Items listed in a dataset:
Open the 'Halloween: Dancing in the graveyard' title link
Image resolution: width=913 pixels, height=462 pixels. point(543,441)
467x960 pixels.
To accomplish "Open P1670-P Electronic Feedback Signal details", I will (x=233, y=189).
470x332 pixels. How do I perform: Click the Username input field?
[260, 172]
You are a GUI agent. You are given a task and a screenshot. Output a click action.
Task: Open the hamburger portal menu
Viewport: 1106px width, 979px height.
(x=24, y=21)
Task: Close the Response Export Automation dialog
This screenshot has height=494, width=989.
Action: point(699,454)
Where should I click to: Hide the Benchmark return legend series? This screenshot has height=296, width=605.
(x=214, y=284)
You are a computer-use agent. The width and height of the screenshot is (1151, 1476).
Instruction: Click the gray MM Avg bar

_WHAT TO WORK ON:_ Convert the lines above into a JSON list of strings, with one string for each line and blank lines omitted.

_COMPLETE ANSWER:_
[
  "Open the 'Halloween: Dancing in the graveyard' title link",
  "Image resolution: width=913 pixels, height=462 pixels. point(543,441)",
  "467x960 pixels.",
  "To accomplish \"Open P1670-P Electronic Feedback Signal details\", I will (x=233, y=189).",
  "470x332 pixels. How do I perform: Click the Username input field?",
  "[260, 172]",
  "You are a GUI agent. You are given a task and a screenshot. Output a click action.",
  "Task: Open the hamburger portal menu",
  "Viewport: 1106px width, 979px height.",
  "(x=24, y=21)",
  "Task: Close the Response Export Automation dialog",
  "This screenshot has height=494, width=989.",
  "Action: point(699,454)",
  "Where should I click to: Hide the Benchmark return legend series? This screenshot has height=296, width=605.",
  "(x=214, y=284)",
  "You are a computer-use agent. The width and height of the screenshot is (1151, 1476).",
  "Instruction: Click the gray MM Avg bar"
]